Jacek Hugo-Bader


Jacek Aleksander Hugo-Bader is a Polish reporter and journalist fascinated by Russia and the former Soviet Republics. Since 1990 he has worked for the Gazeta Wyborcza newspaper.
He also used to work as a teacher, train loader, scale operator at a pig market, head of a distribution company, a part of the underground structure of Solidarity and a shopkeeper.
He travelled by bike through Central Asia, the Gobi Desert and China, and sailed through Lake Baikal in a canoe. In winter 2007 he made a lonely car journey from Moscow to Vladivostok which was the background of his first book White Fever: A Journey to the Frozen Heart of Siberia.

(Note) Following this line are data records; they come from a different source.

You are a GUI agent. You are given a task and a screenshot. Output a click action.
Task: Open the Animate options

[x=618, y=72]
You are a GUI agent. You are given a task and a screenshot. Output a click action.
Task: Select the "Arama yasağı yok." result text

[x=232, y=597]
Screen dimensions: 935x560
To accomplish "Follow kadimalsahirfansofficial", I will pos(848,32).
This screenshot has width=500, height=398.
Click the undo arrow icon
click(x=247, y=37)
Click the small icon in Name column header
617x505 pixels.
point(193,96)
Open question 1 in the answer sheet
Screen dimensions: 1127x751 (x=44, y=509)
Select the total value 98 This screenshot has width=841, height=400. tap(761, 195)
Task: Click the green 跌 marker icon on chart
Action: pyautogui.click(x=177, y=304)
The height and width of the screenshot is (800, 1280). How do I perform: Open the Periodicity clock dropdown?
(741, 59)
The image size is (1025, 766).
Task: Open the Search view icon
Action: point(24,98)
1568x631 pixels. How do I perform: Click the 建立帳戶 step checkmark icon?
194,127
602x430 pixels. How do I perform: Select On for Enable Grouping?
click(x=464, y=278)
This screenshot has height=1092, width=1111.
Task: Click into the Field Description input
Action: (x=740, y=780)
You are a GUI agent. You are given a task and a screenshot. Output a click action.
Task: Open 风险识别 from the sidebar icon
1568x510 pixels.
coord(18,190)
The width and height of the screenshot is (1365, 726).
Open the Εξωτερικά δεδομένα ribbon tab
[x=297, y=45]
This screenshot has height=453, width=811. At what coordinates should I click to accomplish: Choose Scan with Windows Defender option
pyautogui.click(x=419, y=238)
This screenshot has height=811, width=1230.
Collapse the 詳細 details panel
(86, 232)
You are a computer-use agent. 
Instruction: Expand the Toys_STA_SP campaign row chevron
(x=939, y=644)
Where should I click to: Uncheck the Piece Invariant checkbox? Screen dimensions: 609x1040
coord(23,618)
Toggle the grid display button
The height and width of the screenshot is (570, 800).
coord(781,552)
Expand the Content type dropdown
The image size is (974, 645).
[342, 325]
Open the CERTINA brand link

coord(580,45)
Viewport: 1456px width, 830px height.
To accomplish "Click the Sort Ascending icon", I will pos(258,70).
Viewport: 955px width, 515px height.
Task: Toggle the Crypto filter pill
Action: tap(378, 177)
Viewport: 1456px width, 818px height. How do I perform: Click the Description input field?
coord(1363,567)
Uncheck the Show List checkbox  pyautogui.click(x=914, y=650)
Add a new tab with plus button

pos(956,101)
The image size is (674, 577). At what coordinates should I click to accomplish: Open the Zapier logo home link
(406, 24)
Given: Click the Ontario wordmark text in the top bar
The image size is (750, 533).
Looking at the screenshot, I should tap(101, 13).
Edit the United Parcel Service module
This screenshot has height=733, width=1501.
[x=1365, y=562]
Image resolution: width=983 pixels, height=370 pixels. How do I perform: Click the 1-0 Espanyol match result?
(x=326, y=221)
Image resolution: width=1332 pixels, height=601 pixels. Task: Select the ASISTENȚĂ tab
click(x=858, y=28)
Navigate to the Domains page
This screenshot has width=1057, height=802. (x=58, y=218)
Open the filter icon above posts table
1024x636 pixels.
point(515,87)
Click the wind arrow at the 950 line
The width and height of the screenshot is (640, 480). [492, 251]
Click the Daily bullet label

In 2011 he made a solitary hitchhike across Russia – from Magadan to Yakutsk. Reports describing encountered people's everyday lives were published in Gazeta Wyborcza during the journey and later gathered and released in the book Kolyma Diaries: A Journey into Russia's Haunted Hinterland.
In 2016 Jacek Hugo-Bader put on blackface and took part in March of Independence, a large event organized by Polish right-wing organizations on Polish National Independence Day in Warsaw. The journalist wanted to experience the March from perspective of a black person and described it later in an article. The incident was protested by actual black participant, Dr Bawer Aondo-Akaa who, represented by lawyers of Ordo Iuris conservative Catholic organization, has reported the situation to Polish Media Ethics Council.
He is a two-time laureate of Polish prize for the best journalists - Grand Press.
Most of his works are about Russia: " he describes the imperium from prospect of loitering dog, grasps mechanisms of thinking, behaviour, processes and a rat by its tail it addition."